Frantz Lecarpentier œuvre à la galerie Fabrique Contemporaine
    Seul le tableau compte, le fait d’imaginer son œuvre pour mieux la concevoir en peinture. Frantz Lecarpentier pratique un style matiériste abstrait ou semi figuratif proche de Nicolas de Stael et ne cache rien des sources artistiques qui le poussent à exprimer le plus sincèrement et la plus abruptement la conception de son art. Il veut faire gagner la peinture comme pratique. En marge de sa méthode et de sa production actuelle volontairement plus sensible que froide et distancée, il creuse à sa façon ce que, dans tous les sens du terme, le motif fait à la peinture.
    Dans la galerie, les peintures reflètent des époques différentes de l’activité du peintre. Des productions intimes sur des formats très petits concurrencent avec bonheur des compostions murales. Ailleurs, une série d’œuvres récentes de dimensions intermédiaires peintes sur papier brun est attachée à d’autres études. Toutes sont peintes avec la même véhémence mais sous une nuance remarquable : on devine l’artiste taraudé par l’écart qui lui permet de passer d’un univers uniquement plastique à l’évocation d’un pan de peinture pure fusionné au signe plastique d’une fenêtre. Le regard s’intrigue de la manière dont le peintre excelle dans les deux programmes.
    Les caractéristiques plastiques des peintures actuelles retiennent l’attention.
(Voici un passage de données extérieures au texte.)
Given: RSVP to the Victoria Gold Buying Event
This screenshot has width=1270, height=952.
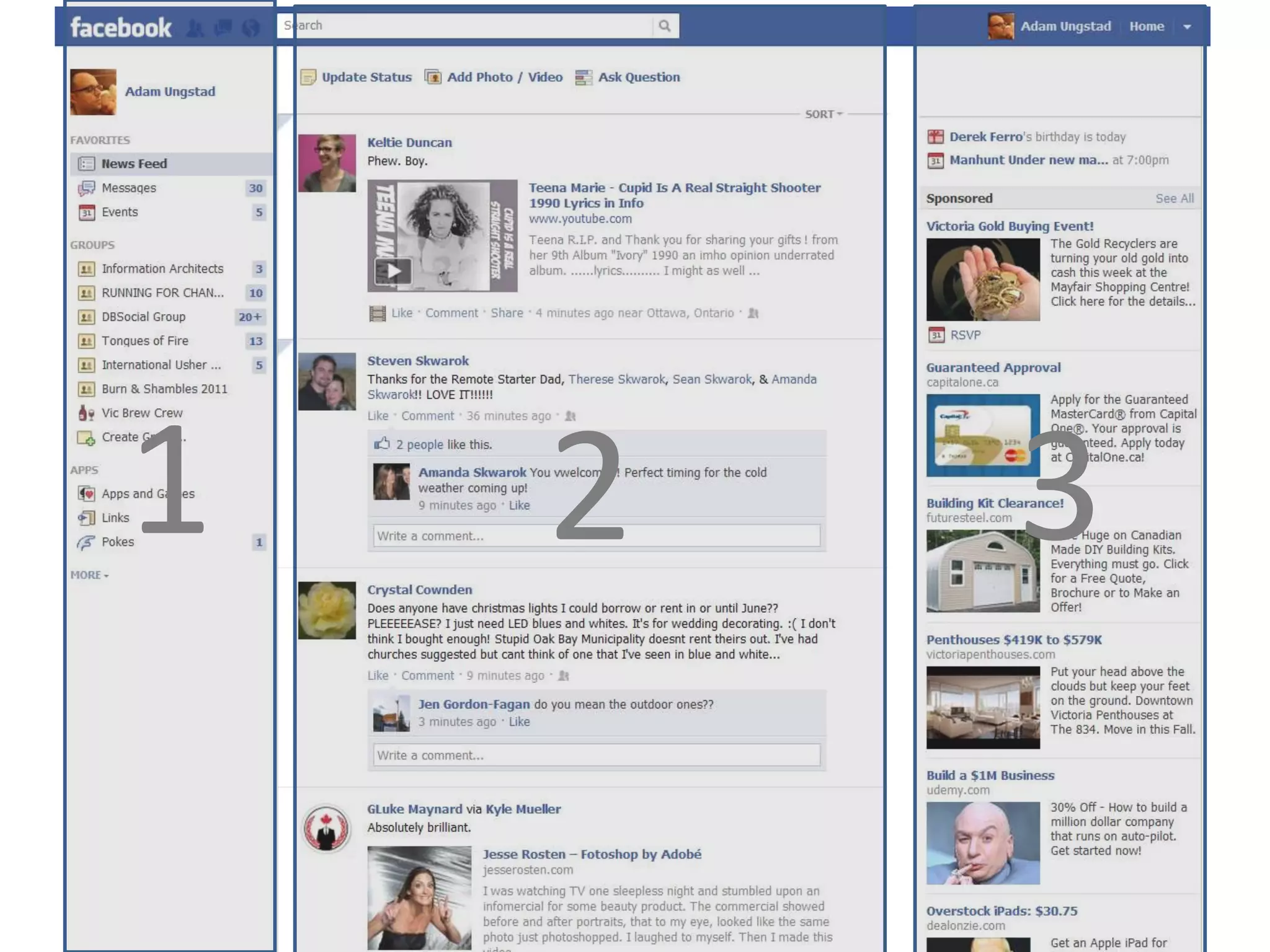Looking at the screenshot, I should click(965, 335).
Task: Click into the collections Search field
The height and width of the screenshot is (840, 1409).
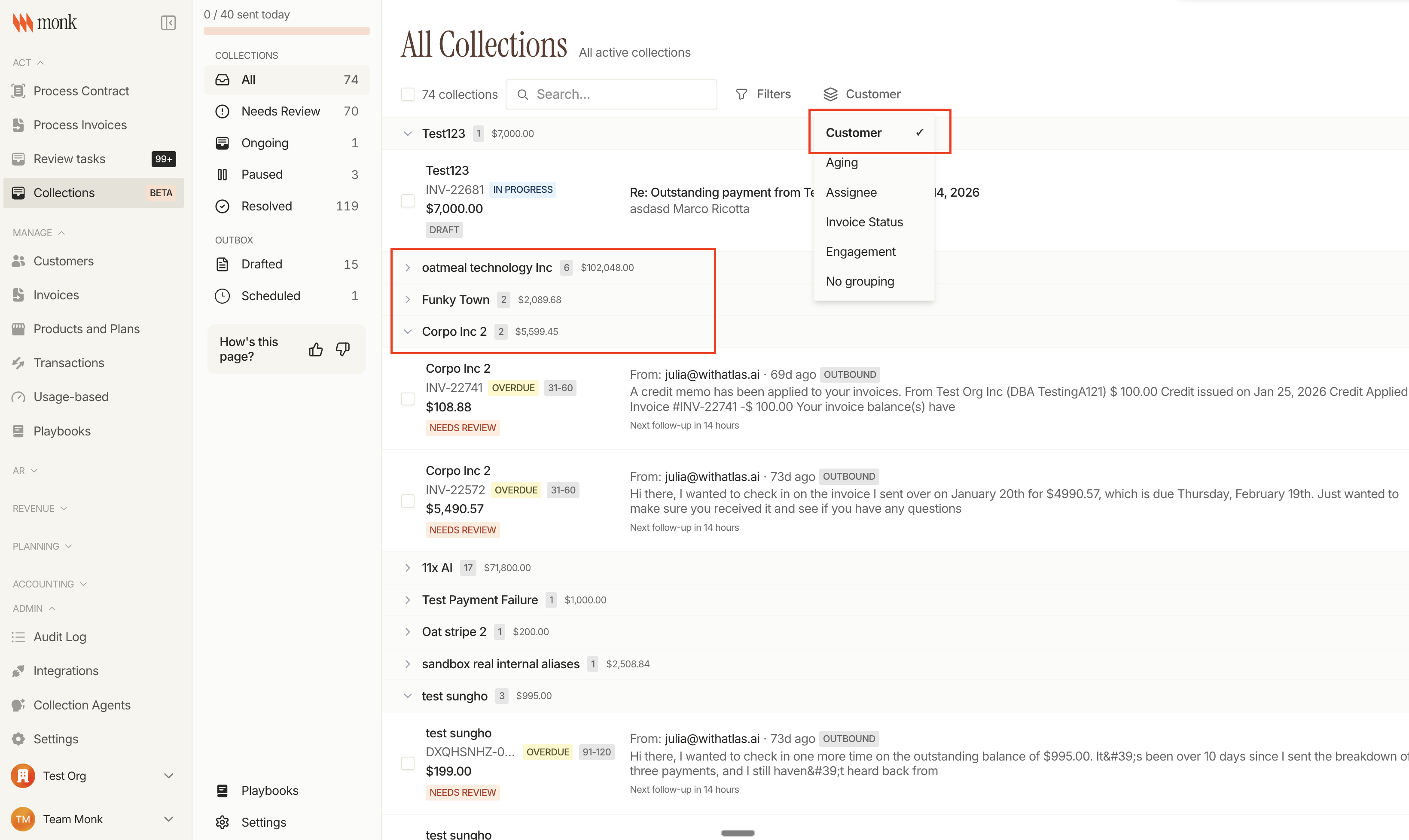Action: [x=617, y=94]
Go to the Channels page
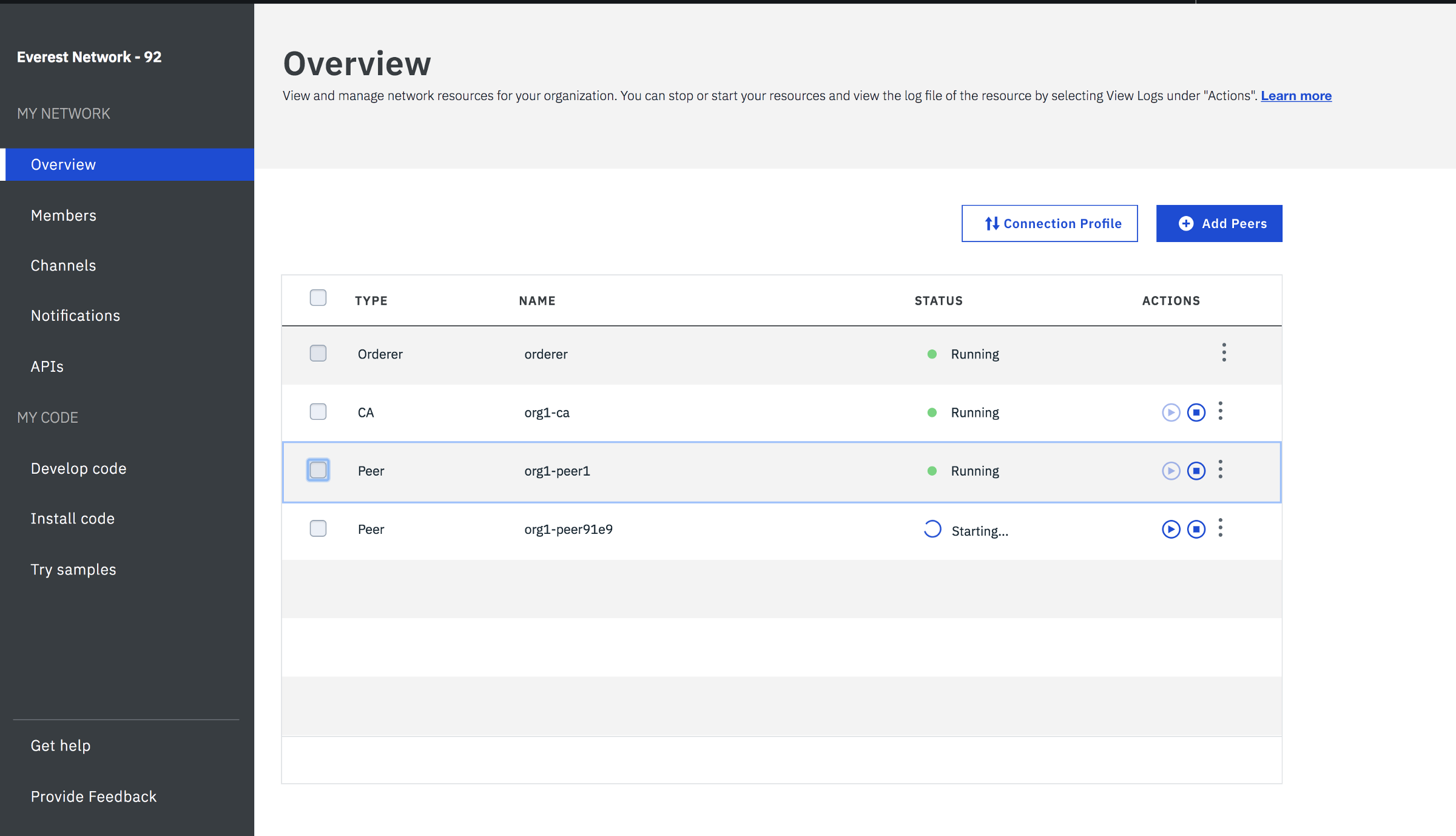Image resolution: width=1456 pixels, height=836 pixels. coord(63,266)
On sait que le débat sur la composition et sur l’acte de peindre existent depuis la Renaissance, qu’il entremêle les paradigmes du pan de peinture pure et de la place du peintre à son travail, sinon celui du spectateur face à l’œuvre ; on sait qu’il questionne le modèle de la fenêtre à la fois subjectile métaphorique du tableau et cadre dont le bord inferieur peut coïncider avec un socle admoniteur et in fine l’intérêt de l’image à venir. On repère dans les œuvres exposées de Frantz Lecarpentier que ces divers propos taraudent ensemble son envie de peindre. In fine orienté par son format, un effet miroir qui ne se cache pas d’en être, et l’orientation verticale de l’image, le peintre ajoute entre analogie et index du mouvement de l’œuvre à faire au paradigme du tableau-fenêtre un dispositif sensible de portrait. Une manière de filigrane instille ici une attitude du peintre potentiellement critique devant l’interprétation en peinture.
    Frantz Lecarpentier a donc peint une série d’œuvres flottant entre composition libre sur un thème donné et natures mortes dans un style expressionniste. Les moyens sont au rendez-vous en fonction des références artistiques qui inspirent la passion de l’artiste : des couleurs massives, appliquées et surfacées, crues ou nuancées par des chevauchements irréguliers, une pratique visible et assumée. Le sujet fondu dans la composition flotte entre les sources d’interprétations et on voit bien que le peintre a cédé émotionnellement à leurs richesses confuses. Sur les cimaises, les peintures portraiturent en même temps un itinéraire de peintre et les strates d’observation où la passion d’être artiste ne fait pas mine d’exister.